7. Rumus Fisika

202 19 1
                                    

Keringat rasanya mengalir deras diseluruh tubuhku,  hari senin memang hari yang cukup melelahkan,  setelah menguras tenaga berdiri dilapangan untuk upacara bendera. Mata pelajarnya pun semuanya harus menguras otak karena sebagian  tentang hitung-hitungan.

Aku menghela nafas dalam,  menetralkan pikiran ku. Masih ada sekitar lima menit sebelum pelajaran dimulai,  anak-anak masih berkeliaran di luar. Aku memutuskan untuk segera masuk ke dalam kelas. Kelas tampak masih sepi,  hanya ada satu anak yang tengah tertidur dengan wajah yang di benamkan diatas meja,   dia tertidur tepat di belakang tempat dudukku.

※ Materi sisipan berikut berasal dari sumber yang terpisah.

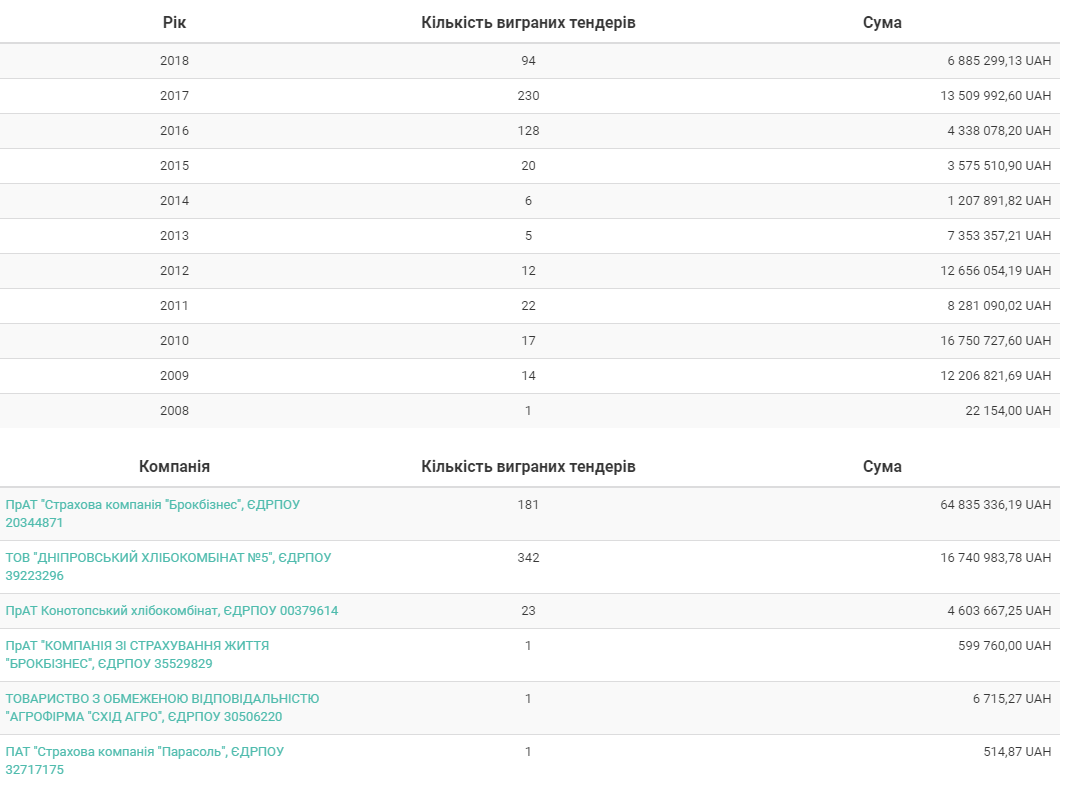The image size is (1091, 795).
Task: Open КОМПАНІЯ З СТРАХУВАННЯ ЖИТТЯ "БРОКБІЗНЕС" link
Action: click(x=137, y=646)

Apa dia Adit? tapi perasaan tadi aku melihatnya di luar.

Aku seperti mengenal posturnya, entahlah mungkin itu Adit. Tapi,  apa dia tidak ikut upacara bendera? Siapa yang peduli?!

Tepat pukul 7.30 bel berbunyi dan anak-anak satu persatu berhamburan masuk kedalam kelas diikuti Pak Danu yang sudah siap untuk memulai kelas pagi ini dengan wajah horor seperti biasanya.

Lima menit rasanya seperti satu jam, penjelasan Pak Danu yang begitu hebat rasanya seperti membangkitkan rasa kantuk ku. 

"Fatimah, " suara bisikan itu memanggil-manggil nama ku diarah belakang,  aku menoleh dan mengerjapkan mataku yang sempat berat karena penjelasan dari Pak Danu tadi.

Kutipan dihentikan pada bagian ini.